Who was St. Patrick?
Unless you’ve been living under a (sham)rock your entire life, you’ll have heard of St. Patrick, the patron saint of Ireland. But what more do we know about him other than something about snakes, wearing lots of green clothing, and drinking Guinness?
Truth be told, Guinness came many years after St. Patrick (Arthur Guinness’ world-famous brew started production in 1759 when he signed a 9,000 year lease on St. James’ Gate Brewery—you gotta hand it to him, he knew what he was doing!). It’s the most famous alcoholic drink to come out of Ireland, which makes it the perfect choice to be considered the national drink of Ireland.
And wearing green? That’s actually an American tradition that started, coincidentally, around the same time as Arthur was filling his barrels in Dublin. It was thought that wearing green would make you invisible to the leprechauns who would try to steal you if then could find you (because everyone knows leprechauns are colour-blind, right?)
But what about the snakes?
Actually, that’s also a myth. When Ireland was separated from Britain around 14,000 BC, reptiles hadn’t made it across to the Emerald Isle from the main continent. So by the time St. Patrick arrived in Ireland, there were no snakes. It has been likened to St. Patrick converting the Irish Celtic pagans to Christianity, driving out the “snakes” of paganism and replacing it with Christianity.
Okay, so he wasn’t a snake-killing, green-wearing, Guinness-drinking badass. But who exactly was he?
Separating Fact from Fiction
There are many myths that surround the life of St. Patrick, from the snakes we’ve already mentioned, to his magic fire that could not be put out, and, of course, his use of the shamrock plant to illustrate the Holy Trinity.

RECORD EXCERPTS:
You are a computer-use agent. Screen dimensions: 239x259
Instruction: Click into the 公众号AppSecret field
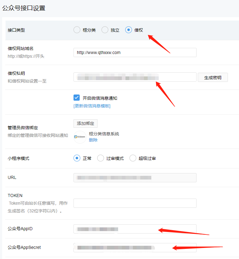135,247
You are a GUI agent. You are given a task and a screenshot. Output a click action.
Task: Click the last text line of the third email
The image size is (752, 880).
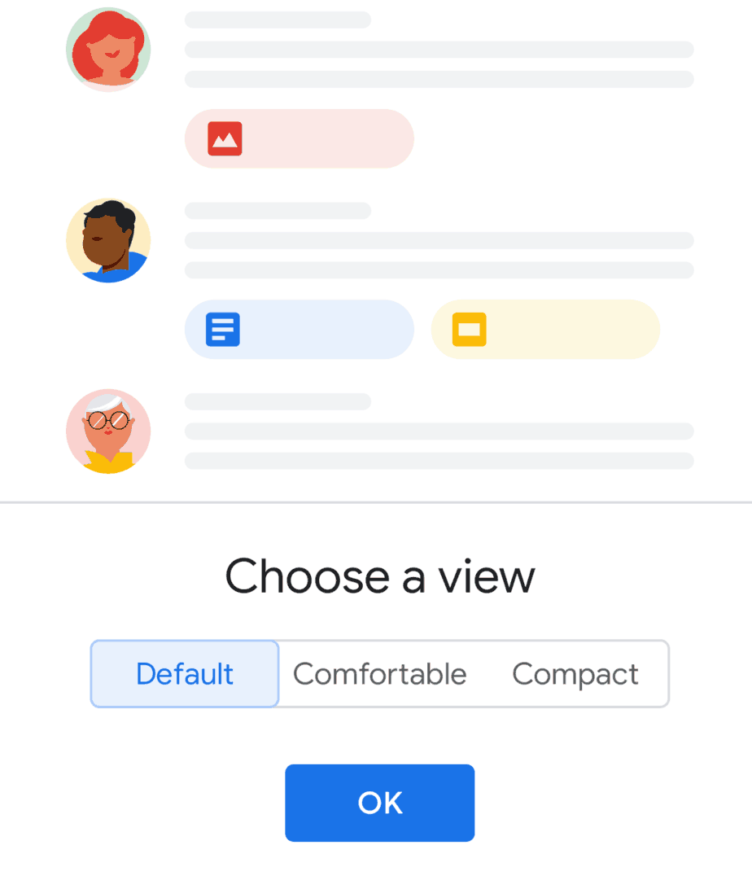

SHORT PROBLEM 1:
According to the passage on St. Patrick, in what year did Arthur Guinness's brew start production?
SHORT PROBLEM 2:
Rewrite the passage on St. Patrick starting with "Unless you’ve been" and going on through "drink of Ireland.", renaming "Ireland" as "Erin".

TASK ANSWER 1:
1759

TASK ANSWER 2:
Unless you’ve been living under a (sham)rock your entire life, you’ll have heard of St. Patrick, the patron saint of Erin. But what more do we know about him other than something about snakes, wearing lots of green clothing, and drinking Guinness?
Truth be told, Guinness came many years after St. Patrick (Arthur Guinness’ world-famous brew started production in 1759 when he signed a 9,000 year lease on St. James’ Gate Brewery—you gotta hand it to him, he knew what he was doing!). It’s the most famous alcoholic drink to come out of Erin, which makes it the perfect choice to be considered the national drink of Erin.